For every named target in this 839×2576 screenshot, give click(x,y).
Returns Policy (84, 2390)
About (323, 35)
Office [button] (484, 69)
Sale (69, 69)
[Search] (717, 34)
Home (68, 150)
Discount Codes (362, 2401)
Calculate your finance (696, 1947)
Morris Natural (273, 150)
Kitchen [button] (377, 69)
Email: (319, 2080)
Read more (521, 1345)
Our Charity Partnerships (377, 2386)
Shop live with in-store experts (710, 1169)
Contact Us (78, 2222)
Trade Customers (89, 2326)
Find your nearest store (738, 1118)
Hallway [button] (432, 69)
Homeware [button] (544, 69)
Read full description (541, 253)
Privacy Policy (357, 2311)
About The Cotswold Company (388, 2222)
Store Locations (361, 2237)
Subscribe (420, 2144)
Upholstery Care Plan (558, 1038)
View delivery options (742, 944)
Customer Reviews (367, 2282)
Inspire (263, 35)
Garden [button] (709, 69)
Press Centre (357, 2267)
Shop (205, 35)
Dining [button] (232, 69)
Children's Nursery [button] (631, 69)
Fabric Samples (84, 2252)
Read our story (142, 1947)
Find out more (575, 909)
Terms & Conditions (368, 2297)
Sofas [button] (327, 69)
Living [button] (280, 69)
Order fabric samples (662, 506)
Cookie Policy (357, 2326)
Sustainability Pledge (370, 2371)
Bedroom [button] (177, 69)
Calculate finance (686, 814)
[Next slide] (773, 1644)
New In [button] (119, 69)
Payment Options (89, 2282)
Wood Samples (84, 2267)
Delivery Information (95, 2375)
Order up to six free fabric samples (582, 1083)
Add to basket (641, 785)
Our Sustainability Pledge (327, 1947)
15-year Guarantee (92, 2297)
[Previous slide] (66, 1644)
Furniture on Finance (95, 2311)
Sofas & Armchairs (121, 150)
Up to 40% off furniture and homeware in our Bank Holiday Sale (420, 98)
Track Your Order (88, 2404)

§ §

▶ Task statement
Take exactly the lines from the one containing "Find your nearest store (738, 1118)" through the one containing "Upholstery Care Plan (558, 1038)" in the data above, and output them with nothing added.

▶ Task result
Find your nearest store (738, 1118)
Hallway [button] (432, 69)
Homeware [button] (544, 69)
Read full description (541, 253)
Privacy Policy (357, 2311)
About The Cotswold Company (388, 2222)
Store Locations (361, 2237)
Subscribe (420, 2144)
Upholstery Care Plan (558, 1038)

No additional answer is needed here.